Hush night


この人と歩む人生が楽しみで仕方がない。

そんなふうに思える相手に出会えて、すごくすごく幸せだと思う。


心が満たされていっぱいになる。



「うわ、絶対いま雨瑠ちゃんに、なんかやばいこと言っただろレイくん」

「何も?」


「わー恐ろし、雨瑠ちゃんの顔真っ赤だって」

「は? 黙れ失せろ見んな」


呆れたような京さんと、言い合いする麗日。

そして弾さんも会話に入り、賑やかになる。



「ちなみに麗日、明日から仕事あるからな」

「うわ、弾が慈悲ねえ。
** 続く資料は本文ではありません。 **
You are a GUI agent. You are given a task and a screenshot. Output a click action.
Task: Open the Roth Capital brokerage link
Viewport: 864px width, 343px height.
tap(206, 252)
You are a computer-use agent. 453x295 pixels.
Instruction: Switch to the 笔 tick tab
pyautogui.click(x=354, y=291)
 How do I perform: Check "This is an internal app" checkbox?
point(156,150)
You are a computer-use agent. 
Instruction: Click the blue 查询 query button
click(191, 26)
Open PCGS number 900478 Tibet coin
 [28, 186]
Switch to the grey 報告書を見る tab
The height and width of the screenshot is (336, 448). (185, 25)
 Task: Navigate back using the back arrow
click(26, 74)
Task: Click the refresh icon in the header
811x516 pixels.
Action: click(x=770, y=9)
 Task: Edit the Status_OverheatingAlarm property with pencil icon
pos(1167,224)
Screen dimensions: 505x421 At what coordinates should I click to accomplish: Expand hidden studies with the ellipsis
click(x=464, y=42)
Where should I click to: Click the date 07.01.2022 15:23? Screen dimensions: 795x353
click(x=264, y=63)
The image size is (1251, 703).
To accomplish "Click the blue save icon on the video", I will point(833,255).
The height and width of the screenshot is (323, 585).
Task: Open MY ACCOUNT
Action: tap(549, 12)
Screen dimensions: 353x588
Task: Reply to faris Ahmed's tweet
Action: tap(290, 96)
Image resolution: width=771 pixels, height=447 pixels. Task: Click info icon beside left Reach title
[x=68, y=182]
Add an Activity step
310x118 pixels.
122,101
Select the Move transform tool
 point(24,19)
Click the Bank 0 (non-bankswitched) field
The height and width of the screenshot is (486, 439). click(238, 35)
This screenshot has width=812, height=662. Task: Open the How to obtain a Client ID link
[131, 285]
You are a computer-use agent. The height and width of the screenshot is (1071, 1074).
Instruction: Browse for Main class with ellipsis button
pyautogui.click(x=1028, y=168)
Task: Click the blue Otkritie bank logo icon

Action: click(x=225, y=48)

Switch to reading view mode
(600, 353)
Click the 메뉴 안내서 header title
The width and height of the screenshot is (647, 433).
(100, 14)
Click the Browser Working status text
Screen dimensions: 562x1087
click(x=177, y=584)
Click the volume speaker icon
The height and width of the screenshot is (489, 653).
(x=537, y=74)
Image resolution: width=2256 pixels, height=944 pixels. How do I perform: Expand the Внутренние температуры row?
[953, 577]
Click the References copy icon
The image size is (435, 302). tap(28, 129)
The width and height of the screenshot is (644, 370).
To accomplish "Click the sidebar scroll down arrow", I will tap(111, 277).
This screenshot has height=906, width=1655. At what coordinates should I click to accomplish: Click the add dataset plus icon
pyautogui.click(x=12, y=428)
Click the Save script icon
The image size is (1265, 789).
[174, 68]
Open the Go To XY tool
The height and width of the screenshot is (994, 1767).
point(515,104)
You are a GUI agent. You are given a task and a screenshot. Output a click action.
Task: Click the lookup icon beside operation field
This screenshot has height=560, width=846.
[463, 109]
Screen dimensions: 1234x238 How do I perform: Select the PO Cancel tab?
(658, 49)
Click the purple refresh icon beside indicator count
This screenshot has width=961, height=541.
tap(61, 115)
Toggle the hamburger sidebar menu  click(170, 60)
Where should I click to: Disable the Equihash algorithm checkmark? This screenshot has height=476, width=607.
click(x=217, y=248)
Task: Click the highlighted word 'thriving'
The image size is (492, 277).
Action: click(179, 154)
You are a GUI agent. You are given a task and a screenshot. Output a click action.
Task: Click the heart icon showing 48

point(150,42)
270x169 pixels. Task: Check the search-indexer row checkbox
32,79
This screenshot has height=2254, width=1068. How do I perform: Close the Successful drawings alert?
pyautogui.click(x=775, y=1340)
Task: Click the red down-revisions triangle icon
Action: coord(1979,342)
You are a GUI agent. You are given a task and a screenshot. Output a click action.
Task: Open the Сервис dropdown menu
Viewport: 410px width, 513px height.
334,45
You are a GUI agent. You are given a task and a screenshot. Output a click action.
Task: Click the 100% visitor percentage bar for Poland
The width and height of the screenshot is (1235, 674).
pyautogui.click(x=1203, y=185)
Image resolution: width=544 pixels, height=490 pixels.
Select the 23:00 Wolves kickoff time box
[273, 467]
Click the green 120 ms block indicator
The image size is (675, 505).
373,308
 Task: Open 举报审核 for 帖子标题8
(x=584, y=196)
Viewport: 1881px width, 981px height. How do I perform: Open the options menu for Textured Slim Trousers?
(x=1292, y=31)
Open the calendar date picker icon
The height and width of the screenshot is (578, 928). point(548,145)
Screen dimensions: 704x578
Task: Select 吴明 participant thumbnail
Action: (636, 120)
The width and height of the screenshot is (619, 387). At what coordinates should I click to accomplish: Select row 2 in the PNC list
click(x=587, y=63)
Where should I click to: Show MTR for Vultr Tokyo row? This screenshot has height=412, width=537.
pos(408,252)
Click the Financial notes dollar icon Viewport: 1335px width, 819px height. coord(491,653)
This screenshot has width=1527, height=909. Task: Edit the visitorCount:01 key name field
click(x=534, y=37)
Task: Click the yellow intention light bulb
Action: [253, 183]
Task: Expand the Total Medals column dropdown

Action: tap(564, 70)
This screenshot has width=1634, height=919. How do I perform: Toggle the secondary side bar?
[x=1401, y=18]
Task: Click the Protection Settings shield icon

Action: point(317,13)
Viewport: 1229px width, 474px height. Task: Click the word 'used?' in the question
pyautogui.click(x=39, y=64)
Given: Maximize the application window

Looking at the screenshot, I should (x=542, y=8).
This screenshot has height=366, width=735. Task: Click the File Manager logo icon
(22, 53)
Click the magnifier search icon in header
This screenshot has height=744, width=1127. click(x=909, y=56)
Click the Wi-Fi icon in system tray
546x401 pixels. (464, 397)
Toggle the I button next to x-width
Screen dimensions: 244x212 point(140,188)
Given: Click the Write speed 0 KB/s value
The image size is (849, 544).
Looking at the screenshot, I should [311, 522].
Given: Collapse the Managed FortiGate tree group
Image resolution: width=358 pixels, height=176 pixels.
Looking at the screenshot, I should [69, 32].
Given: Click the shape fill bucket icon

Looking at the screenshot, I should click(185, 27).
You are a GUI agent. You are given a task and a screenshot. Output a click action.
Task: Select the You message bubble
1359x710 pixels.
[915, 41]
こんな包帯巻かれて仕事とか出来ねえ」


「そんな包帯巻かれて迷わずここに来たのは誰だよ」

「俺だったわ」


テンポの良い会話に小さく笑っていると、麗日がわたしを見て嬉しそうに口角を上げた。


「やっぱ、雨瑠の笑顔可愛い」


もっと笑わせる、と意気込む麗日の両腕を、突然組員さんたちがホールドした。


何事かと思っていると、彼らは「麗日様、早く病院に戻りますよ」「そろそろ傷口が開きます」と麗日を連行していく。